▶ Task input
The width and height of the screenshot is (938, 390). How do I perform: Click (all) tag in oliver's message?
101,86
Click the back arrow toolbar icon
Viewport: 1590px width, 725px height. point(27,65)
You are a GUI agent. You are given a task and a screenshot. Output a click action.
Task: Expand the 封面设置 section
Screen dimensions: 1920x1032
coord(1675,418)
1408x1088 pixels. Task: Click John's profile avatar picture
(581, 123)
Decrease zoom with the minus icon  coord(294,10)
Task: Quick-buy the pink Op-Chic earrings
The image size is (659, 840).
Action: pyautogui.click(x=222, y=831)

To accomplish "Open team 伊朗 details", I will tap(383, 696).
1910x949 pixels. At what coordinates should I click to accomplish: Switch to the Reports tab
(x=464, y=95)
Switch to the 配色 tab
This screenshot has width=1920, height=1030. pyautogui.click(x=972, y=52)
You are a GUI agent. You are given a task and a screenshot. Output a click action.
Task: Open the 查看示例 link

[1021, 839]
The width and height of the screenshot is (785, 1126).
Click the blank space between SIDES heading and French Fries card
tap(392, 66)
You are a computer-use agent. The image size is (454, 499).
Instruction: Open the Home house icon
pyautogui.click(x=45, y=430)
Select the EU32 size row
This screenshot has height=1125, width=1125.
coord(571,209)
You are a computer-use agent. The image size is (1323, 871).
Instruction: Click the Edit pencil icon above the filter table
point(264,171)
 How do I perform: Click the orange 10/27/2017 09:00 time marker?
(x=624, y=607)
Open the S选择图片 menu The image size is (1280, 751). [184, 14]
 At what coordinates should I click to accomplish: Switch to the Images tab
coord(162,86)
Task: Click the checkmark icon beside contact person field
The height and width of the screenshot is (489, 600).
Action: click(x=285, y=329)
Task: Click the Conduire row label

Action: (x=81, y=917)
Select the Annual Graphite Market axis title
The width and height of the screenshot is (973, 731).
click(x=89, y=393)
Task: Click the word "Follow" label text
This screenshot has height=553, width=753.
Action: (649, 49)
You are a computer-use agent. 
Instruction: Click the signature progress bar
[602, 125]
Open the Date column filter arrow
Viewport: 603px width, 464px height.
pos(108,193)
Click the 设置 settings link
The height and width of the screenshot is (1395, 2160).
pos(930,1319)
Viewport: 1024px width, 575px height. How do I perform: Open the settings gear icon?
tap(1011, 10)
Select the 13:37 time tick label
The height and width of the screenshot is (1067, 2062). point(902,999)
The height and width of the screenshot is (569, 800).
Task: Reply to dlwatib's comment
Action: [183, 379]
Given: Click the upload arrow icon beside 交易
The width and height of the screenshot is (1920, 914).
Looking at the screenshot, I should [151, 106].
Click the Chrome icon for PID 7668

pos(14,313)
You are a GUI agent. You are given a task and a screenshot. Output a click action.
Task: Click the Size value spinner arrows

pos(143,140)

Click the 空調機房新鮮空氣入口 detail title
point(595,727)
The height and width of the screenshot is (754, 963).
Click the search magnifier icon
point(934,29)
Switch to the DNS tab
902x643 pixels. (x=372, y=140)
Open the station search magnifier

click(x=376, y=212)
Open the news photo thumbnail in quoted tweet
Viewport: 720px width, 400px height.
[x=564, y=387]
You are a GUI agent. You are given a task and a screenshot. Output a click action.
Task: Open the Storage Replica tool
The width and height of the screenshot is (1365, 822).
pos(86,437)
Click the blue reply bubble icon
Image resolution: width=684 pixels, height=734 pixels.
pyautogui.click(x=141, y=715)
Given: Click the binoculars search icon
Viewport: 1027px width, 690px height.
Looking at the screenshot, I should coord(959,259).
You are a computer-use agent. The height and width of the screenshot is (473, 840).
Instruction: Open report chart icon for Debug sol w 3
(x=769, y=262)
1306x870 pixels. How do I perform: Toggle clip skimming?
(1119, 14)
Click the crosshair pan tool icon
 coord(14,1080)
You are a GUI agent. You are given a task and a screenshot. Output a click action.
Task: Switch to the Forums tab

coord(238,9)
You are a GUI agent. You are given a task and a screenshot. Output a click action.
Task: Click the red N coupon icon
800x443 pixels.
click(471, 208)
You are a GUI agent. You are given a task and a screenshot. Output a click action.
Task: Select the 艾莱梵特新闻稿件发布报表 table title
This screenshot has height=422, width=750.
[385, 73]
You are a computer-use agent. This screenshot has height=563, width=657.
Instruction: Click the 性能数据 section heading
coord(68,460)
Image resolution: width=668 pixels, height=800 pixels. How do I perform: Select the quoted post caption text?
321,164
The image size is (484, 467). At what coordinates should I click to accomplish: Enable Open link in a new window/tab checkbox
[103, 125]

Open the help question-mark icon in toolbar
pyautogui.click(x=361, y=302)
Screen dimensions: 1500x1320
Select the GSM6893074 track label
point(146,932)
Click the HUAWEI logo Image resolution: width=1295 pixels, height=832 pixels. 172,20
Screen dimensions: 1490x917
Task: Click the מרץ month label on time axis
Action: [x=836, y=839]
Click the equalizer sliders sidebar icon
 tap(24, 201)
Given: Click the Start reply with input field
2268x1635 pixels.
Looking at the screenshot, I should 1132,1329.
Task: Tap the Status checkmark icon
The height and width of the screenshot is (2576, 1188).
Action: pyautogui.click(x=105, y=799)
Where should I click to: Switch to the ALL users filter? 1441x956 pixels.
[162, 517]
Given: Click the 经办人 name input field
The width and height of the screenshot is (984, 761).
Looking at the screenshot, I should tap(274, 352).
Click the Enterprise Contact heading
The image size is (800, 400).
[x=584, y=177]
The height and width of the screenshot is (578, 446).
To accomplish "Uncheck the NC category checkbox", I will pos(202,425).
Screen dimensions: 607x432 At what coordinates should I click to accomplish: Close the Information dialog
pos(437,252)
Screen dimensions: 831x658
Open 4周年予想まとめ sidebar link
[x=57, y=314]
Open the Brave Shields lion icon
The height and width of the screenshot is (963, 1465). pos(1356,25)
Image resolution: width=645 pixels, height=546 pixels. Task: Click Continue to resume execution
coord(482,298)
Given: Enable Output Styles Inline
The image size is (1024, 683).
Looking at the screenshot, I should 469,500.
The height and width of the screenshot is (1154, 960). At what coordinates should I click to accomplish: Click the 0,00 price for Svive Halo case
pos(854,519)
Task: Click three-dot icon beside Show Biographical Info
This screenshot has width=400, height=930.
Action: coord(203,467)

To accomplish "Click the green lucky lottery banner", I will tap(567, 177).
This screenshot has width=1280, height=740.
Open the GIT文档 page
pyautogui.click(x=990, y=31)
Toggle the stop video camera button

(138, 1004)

▶ What the exercise asks
Repeat all of the listing above exactly, leaving nothing out.

▶ Expected answer
The width and height of the screenshot is (938, 390). How do I perform: Click (all) tag in oliver's message?
101,86
Click the back arrow toolbar icon
Viewport: 1590px width, 725px height. point(27,65)
You are a GUI agent. You are given a task and a screenshot. Output a click action.
Task: Expand the 封面设置 section
Screen dimensions: 1920x1032
coord(1675,418)
1408x1088 pixels. Task: Click John's profile avatar picture
(581, 123)
Decrease zoom with the minus icon  coord(294,10)
Task: Quick-buy the pink Op-Chic earrings
The image size is (659, 840).
Action: pyautogui.click(x=222, y=831)

To accomplish "Open team 伊朗 details", I will tap(383, 696).
1910x949 pixels. At what coordinates should I click to accomplish: Switch to the Reports tab
(x=464, y=95)
Switch to the 配色 tab
This screenshot has width=1920, height=1030. pyautogui.click(x=972, y=52)
You are a GUI agent. You are given a task and a screenshot. Output a click action.
Task: Open the 查看示例 link

[1021, 839]
The width and height of the screenshot is (785, 1126).
Click the blank space between SIDES heading and French Fries card
tap(392, 66)
You are a computer-use agent. The image size is (454, 499).
Instruction: Open the Home house icon
pyautogui.click(x=45, y=430)
Select the EU32 size row
This screenshot has height=1125, width=1125.
coord(571,209)
You are a computer-use agent. The image size is (1323, 871).
Instruction: Click the Edit pencil icon above the filter table
point(264,171)
 How do I perform: Click the orange 10/27/2017 09:00 time marker?
(x=624, y=607)
Open the S选择图片 menu The image size is (1280, 751). [184, 14]
 At what coordinates should I click to accomplish: Switch to the Images tab
coord(162,86)
Task: Click the checkmark icon beside contact person field
The height and width of the screenshot is (489, 600).
Action: click(x=285, y=329)
Task: Click the Conduire row label

Action: (x=81, y=917)
Select the Annual Graphite Market axis title
The width and height of the screenshot is (973, 731).
click(x=89, y=393)
Task: Click the word "Follow" label text
This screenshot has height=553, width=753.
Action: (649, 49)
You are a computer-use agent. 
Instruction: Click the signature progress bar
[602, 125]
Open the Date column filter arrow
Viewport: 603px width, 464px height.
pos(108,193)
Click the 设置 settings link
The height and width of the screenshot is (1395, 2160).
pos(930,1319)
Viewport: 1024px width, 575px height. How do I perform: Open the settings gear icon?
tap(1011, 10)
Select the 13:37 time tick label
The height and width of the screenshot is (1067, 2062). point(902,999)
The height and width of the screenshot is (569, 800).
Task: Reply to dlwatib's comment
Action: [183, 379]
Given: Click the upload arrow icon beside 交易
The width and height of the screenshot is (1920, 914).
Looking at the screenshot, I should [151, 106].
Click the Chrome icon for PID 7668

pos(14,313)
You are a GUI agent. You are given a task and a screenshot. Output a click action.
Task: Click the Size value spinner arrows

pos(143,140)

Click the 空調機房新鮮空氣入口 detail title
point(595,727)
The height and width of the screenshot is (754, 963).
Click the search magnifier icon
point(934,29)
Switch to the DNS tab
902x643 pixels. (x=372, y=140)
Open the station search magnifier

click(x=376, y=212)
Open the news photo thumbnail in quoted tweet
Viewport: 720px width, 400px height.
[x=564, y=387]
You are a GUI agent. You are given a task and a screenshot. Output a click action.
Task: Open the Storage Replica tool
The width and height of the screenshot is (1365, 822).
pos(86,437)
Click the blue reply bubble icon
Image resolution: width=684 pixels, height=734 pixels.
pyautogui.click(x=141, y=715)
Given: Click the binoculars search icon
Viewport: 1027px width, 690px height.
Looking at the screenshot, I should coord(959,259).
You are a computer-use agent. The height and width of the screenshot is (473, 840).
Instruction: Open report chart icon for Debug sol w 3
(x=769, y=262)
1306x870 pixels. How do I perform: Toggle clip skimming?
(1119, 14)
Click the crosshair pan tool icon
 coord(14,1080)
You are a GUI agent. You are given a task and a screenshot. Output a click action.
Task: Switch to the Forums tab

coord(238,9)
You are a GUI agent. You are given a task and a screenshot. Output a click action.
Task: Click the red N coupon icon
800x443 pixels.
click(471, 208)
You are a GUI agent. You are given a task and a screenshot. Output a click action.
Task: Select the 艾莱梵特新闻稿件发布报表 table title
This screenshot has height=422, width=750.
[385, 73]
You are a computer-use agent. This screenshot has height=563, width=657.
Instruction: Click the 性能数据 section heading
coord(68,460)
Image resolution: width=668 pixels, height=800 pixels. How do I perform: Select the quoted post caption text?
321,164
The image size is (484, 467). At what coordinates should I click to accomplish: Enable Open link in a new window/tab checkbox
[103, 125]

Open the help question-mark icon in toolbar
pyautogui.click(x=361, y=302)
Screen dimensions: 1500x1320
Select the GSM6893074 track label
point(146,932)
Click the HUAWEI logo Image resolution: width=1295 pixels, height=832 pixels. 172,20
Screen dimensions: 1490x917
Task: Click the מרץ month label on time axis
Action: [x=836, y=839]
Click the equalizer sliders sidebar icon
 tap(24, 201)
Given: Click the Start reply with input field
2268x1635 pixels.
Looking at the screenshot, I should 1132,1329.
Task: Tap the Status checkmark icon
The height and width of the screenshot is (2576, 1188).
Action: pyautogui.click(x=105, y=799)
Where should I click to: Switch to the ALL users filter? 1441x956 pixels.
[162, 517]
Given: Click the 经办人 name input field
The width and height of the screenshot is (984, 761).
Looking at the screenshot, I should tap(274, 352).
Click the Enterprise Contact heading
The image size is (800, 400).
[x=584, y=177]
The height and width of the screenshot is (578, 446).
To accomplish "Uncheck the NC category checkbox", I will pos(202,425).
Screen dimensions: 607x432 At what coordinates should I click to accomplish: Close the Information dialog
pos(437,252)
Screen dimensions: 831x658
Open 4周年予想まとめ sidebar link
[x=57, y=314]
Open the Brave Shields lion icon
The height and width of the screenshot is (963, 1465). pos(1356,25)
Image resolution: width=645 pixels, height=546 pixels. Task: Click Continue to resume execution
coord(482,298)
Given: Enable Output Styles Inline
The image size is (1024, 683).
Looking at the screenshot, I should 469,500.
The height and width of the screenshot is (1154, 960). At what coordinates should I click to accomplish: Click the 0,00 price for Svive Halo case
pos(854,519)
Task: Click three-dot icon beside Show Biographical Info
This screenshot has width=400, height=930.
Action: coord(203,467)

To accomplish "Click the green lucky lottery banner", I will tap(567, 177).
This screenshot has width=1280, height=740.
Open the GIT文档 page
pyautogui.click(x=990, y=31)
Toggle the stop video camera button

(138, 1004)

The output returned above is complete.